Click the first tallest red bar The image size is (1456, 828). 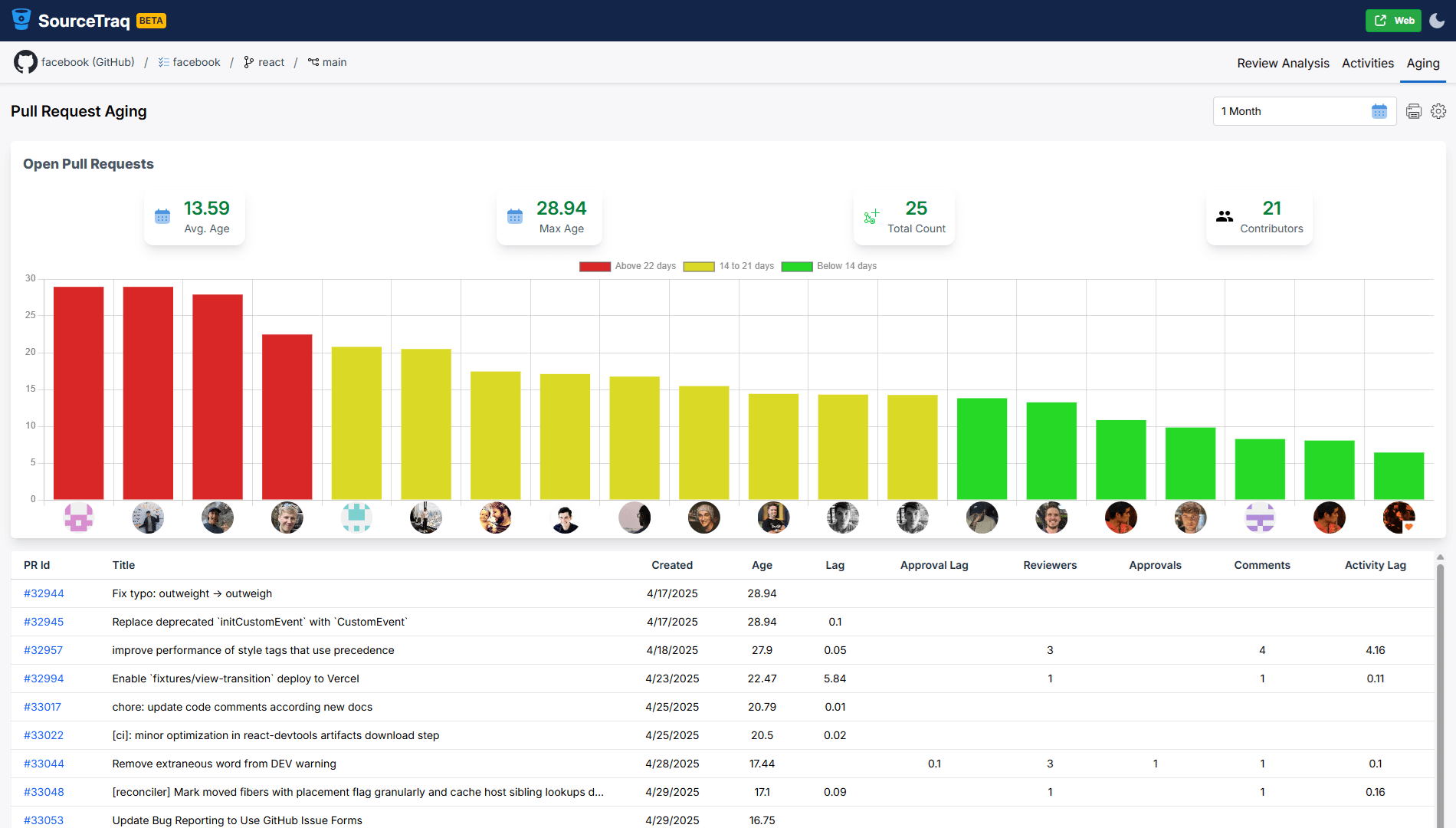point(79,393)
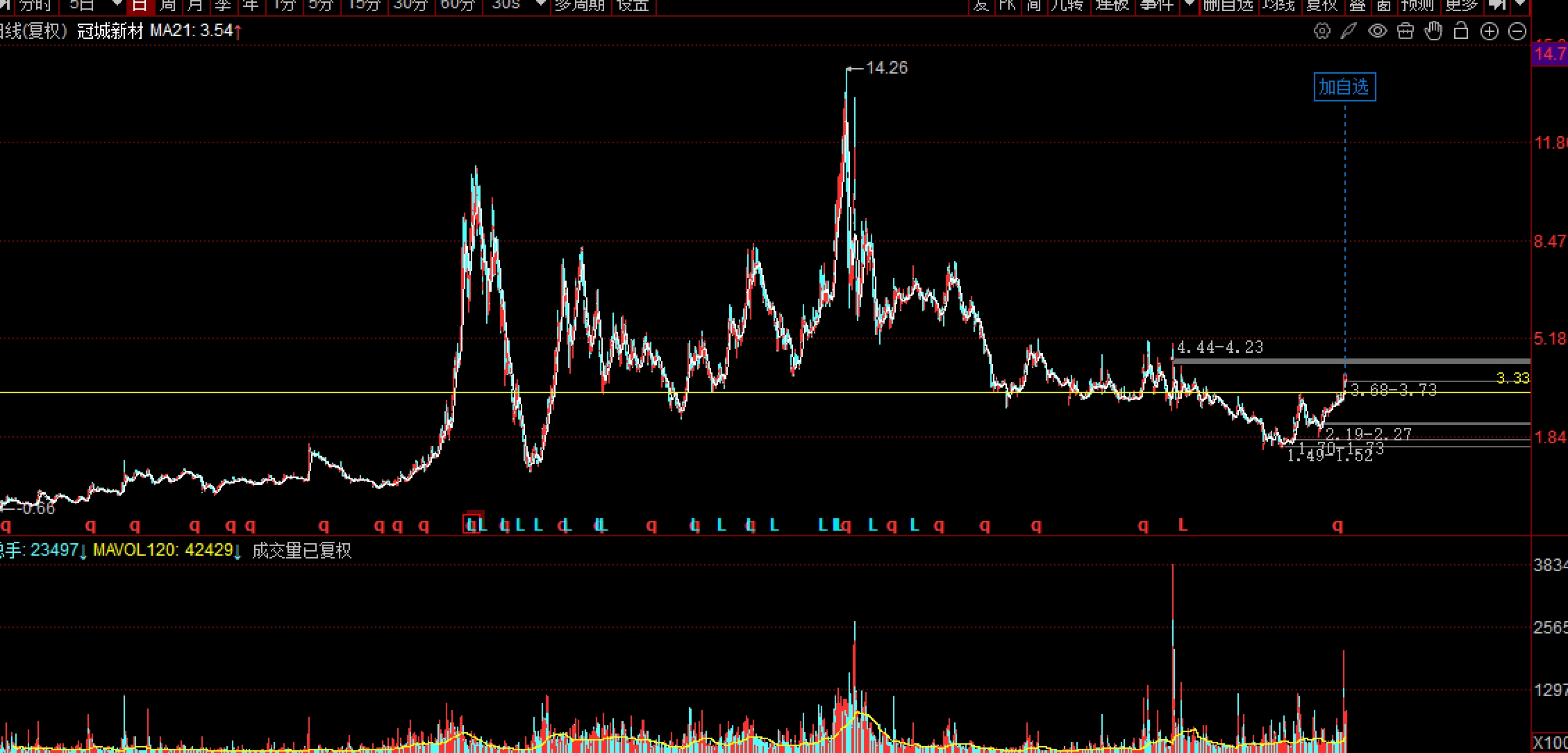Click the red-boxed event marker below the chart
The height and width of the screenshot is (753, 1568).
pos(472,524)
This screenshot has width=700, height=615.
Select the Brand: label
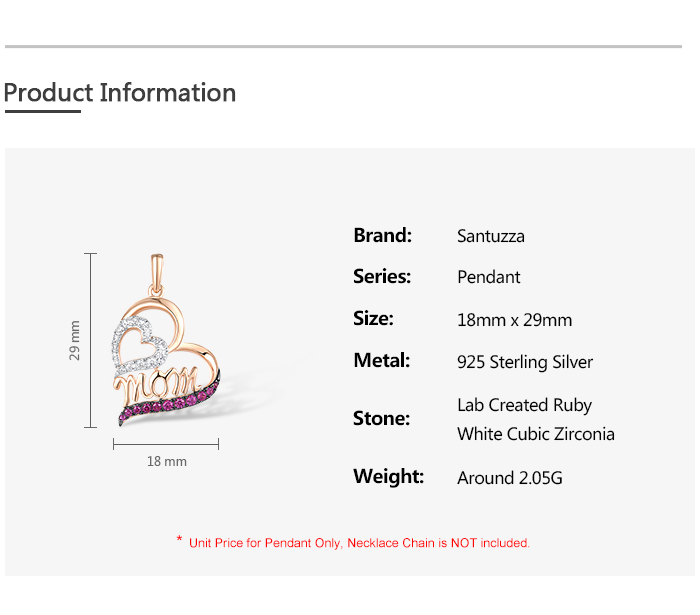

........

To do:
Copy verbatim the lines starting at the one containing "This screenshot has width=700, height=615." and continuing through the end of the entries, with both ends included. Omit the pictures.

Answer in full:
This screenshot has width=700, height=615.
Select the Brand: label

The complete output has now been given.